Instructions to follow:
Could you return the lines below exactly, from the first line up to and including the line that holds "Task: Select the stat_rx_status_0 output pin"?

Supplied material:
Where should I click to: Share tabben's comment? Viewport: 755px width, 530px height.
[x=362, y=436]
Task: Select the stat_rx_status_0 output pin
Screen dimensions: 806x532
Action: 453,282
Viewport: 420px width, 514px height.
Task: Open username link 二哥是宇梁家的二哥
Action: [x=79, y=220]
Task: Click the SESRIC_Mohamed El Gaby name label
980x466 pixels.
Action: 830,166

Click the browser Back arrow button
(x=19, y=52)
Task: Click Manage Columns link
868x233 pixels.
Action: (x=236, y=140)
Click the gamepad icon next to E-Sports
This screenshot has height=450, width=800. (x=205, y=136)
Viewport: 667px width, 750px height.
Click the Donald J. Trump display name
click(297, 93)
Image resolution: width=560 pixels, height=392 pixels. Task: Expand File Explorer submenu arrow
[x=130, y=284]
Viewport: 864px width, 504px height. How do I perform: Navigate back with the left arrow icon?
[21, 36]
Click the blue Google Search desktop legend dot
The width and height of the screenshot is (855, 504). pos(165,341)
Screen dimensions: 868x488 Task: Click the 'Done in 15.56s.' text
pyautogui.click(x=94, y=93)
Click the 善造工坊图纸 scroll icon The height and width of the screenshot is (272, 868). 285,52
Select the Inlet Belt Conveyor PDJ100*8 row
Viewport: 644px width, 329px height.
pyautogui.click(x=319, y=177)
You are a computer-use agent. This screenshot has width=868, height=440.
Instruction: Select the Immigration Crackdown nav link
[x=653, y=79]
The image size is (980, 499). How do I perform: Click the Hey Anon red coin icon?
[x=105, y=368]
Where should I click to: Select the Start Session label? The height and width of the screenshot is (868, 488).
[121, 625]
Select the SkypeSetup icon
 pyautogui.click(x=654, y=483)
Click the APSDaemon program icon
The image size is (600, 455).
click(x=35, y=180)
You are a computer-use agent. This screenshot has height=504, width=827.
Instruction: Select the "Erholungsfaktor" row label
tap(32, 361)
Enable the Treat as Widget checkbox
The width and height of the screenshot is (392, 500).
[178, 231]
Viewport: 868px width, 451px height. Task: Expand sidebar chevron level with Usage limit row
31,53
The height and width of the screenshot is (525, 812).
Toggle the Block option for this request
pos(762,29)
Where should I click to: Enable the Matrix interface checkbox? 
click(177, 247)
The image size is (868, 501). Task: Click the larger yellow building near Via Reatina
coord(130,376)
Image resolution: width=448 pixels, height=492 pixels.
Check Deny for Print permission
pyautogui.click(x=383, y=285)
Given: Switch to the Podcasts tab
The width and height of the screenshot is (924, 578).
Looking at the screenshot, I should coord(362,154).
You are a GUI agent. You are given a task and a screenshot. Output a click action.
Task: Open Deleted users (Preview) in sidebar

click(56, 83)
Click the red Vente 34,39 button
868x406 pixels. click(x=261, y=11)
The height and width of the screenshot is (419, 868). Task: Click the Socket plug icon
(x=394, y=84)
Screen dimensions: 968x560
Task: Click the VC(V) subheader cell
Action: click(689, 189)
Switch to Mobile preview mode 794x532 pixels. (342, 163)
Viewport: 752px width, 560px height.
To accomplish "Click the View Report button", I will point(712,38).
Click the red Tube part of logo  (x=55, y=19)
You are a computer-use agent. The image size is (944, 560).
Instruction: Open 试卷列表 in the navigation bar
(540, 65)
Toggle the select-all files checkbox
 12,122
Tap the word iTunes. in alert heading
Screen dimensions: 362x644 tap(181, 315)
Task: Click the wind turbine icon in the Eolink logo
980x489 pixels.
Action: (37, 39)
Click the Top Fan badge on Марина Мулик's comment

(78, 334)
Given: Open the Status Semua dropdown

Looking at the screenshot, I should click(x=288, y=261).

Response area:
Where should I click to: Share tabben's comment? Viewport: 755px width, 530px height.
[x=362, y=436]
Task: Select the stat_rx_status_0 output pin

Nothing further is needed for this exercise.